## Required work
Scan the entries below for the word "agent". Copy out every line in which it occurs.

▬▬▬▬▬▬▬▬▬▬

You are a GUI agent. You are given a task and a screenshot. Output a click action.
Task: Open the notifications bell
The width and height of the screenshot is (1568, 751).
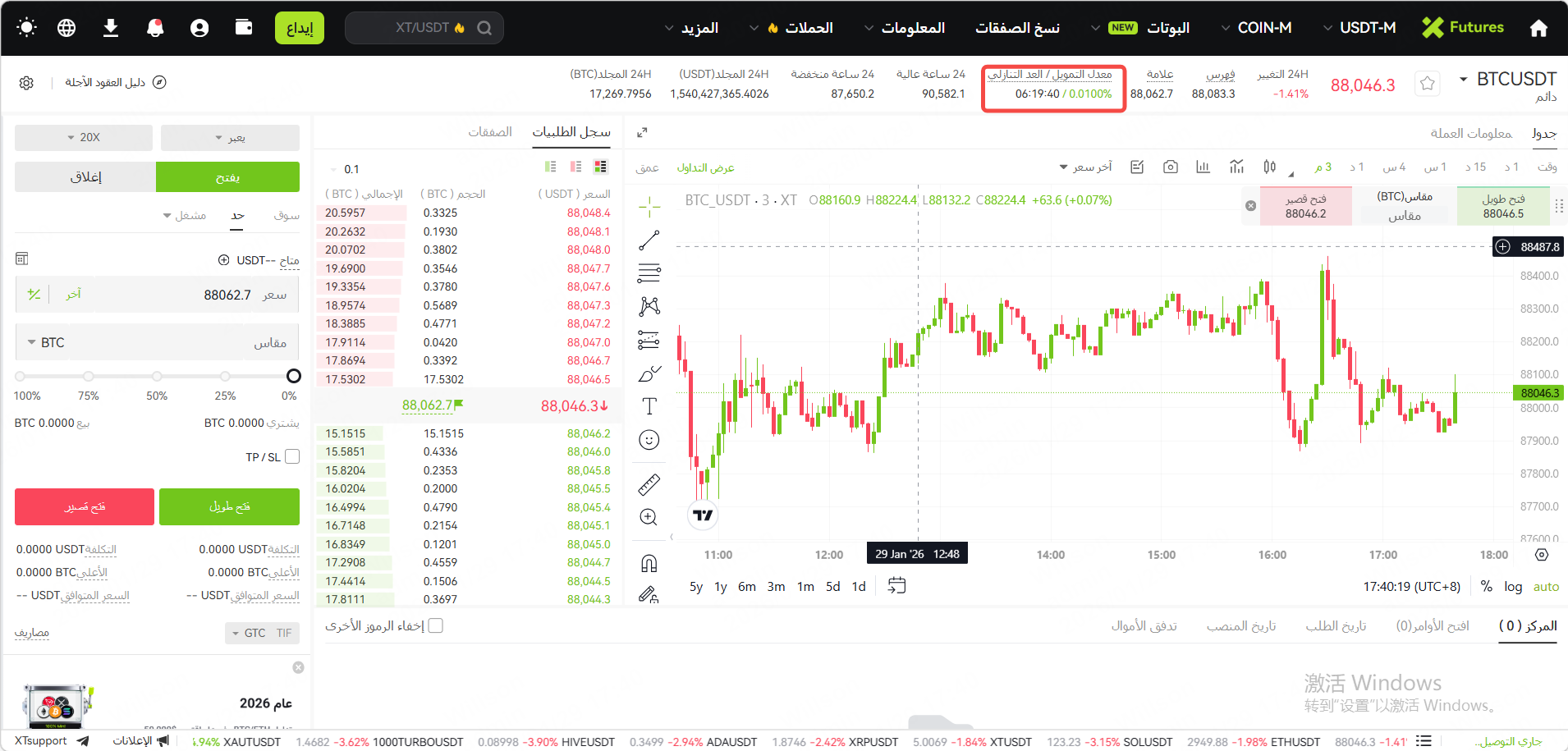(154, 28)
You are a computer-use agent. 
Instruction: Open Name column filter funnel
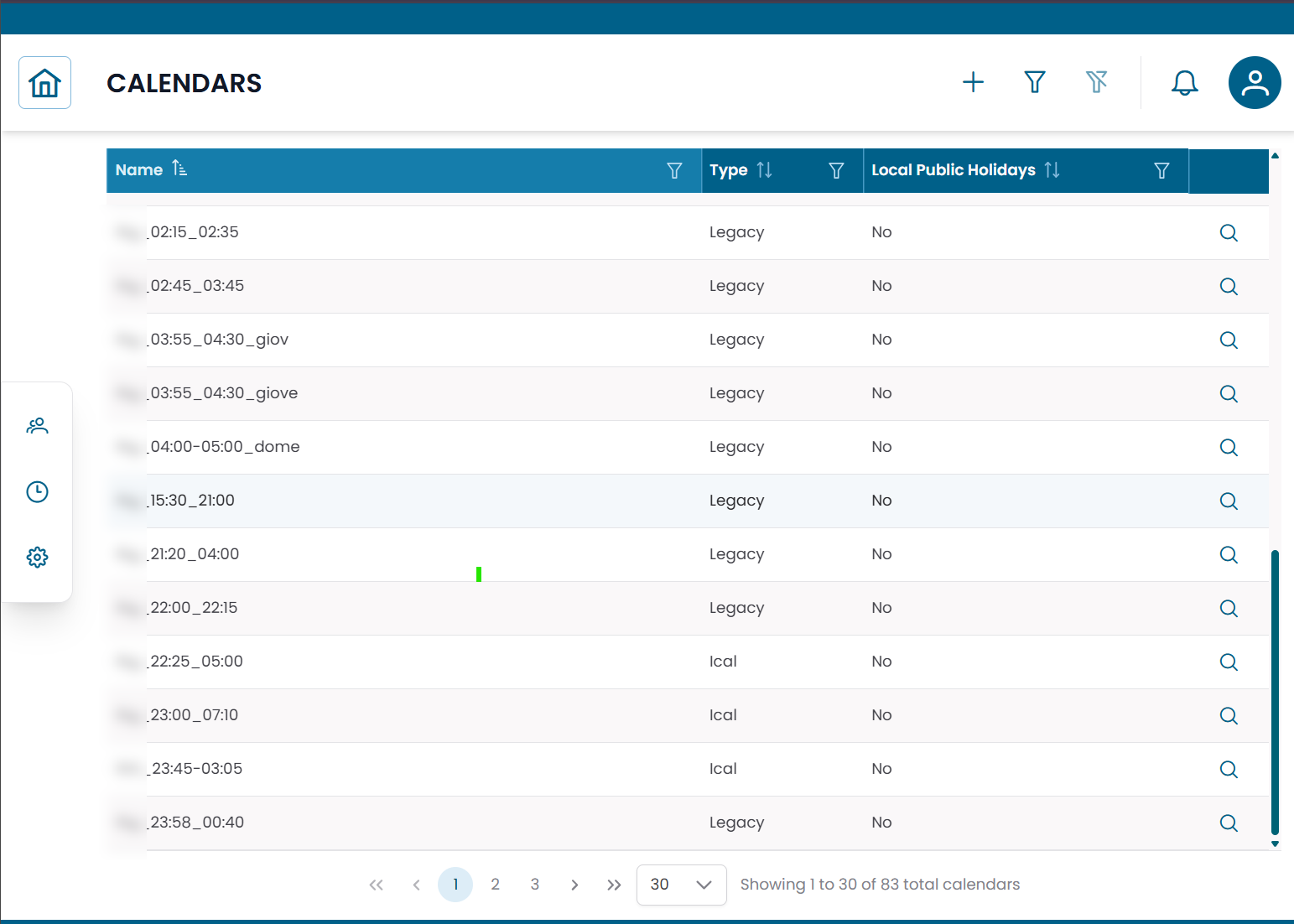673,171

▬▬▬▬▬▬▬▬▬▬

## Response area
You are a GUI agent. You are given a task and a screenshot. Output a click action.
You are a computer-use agent. 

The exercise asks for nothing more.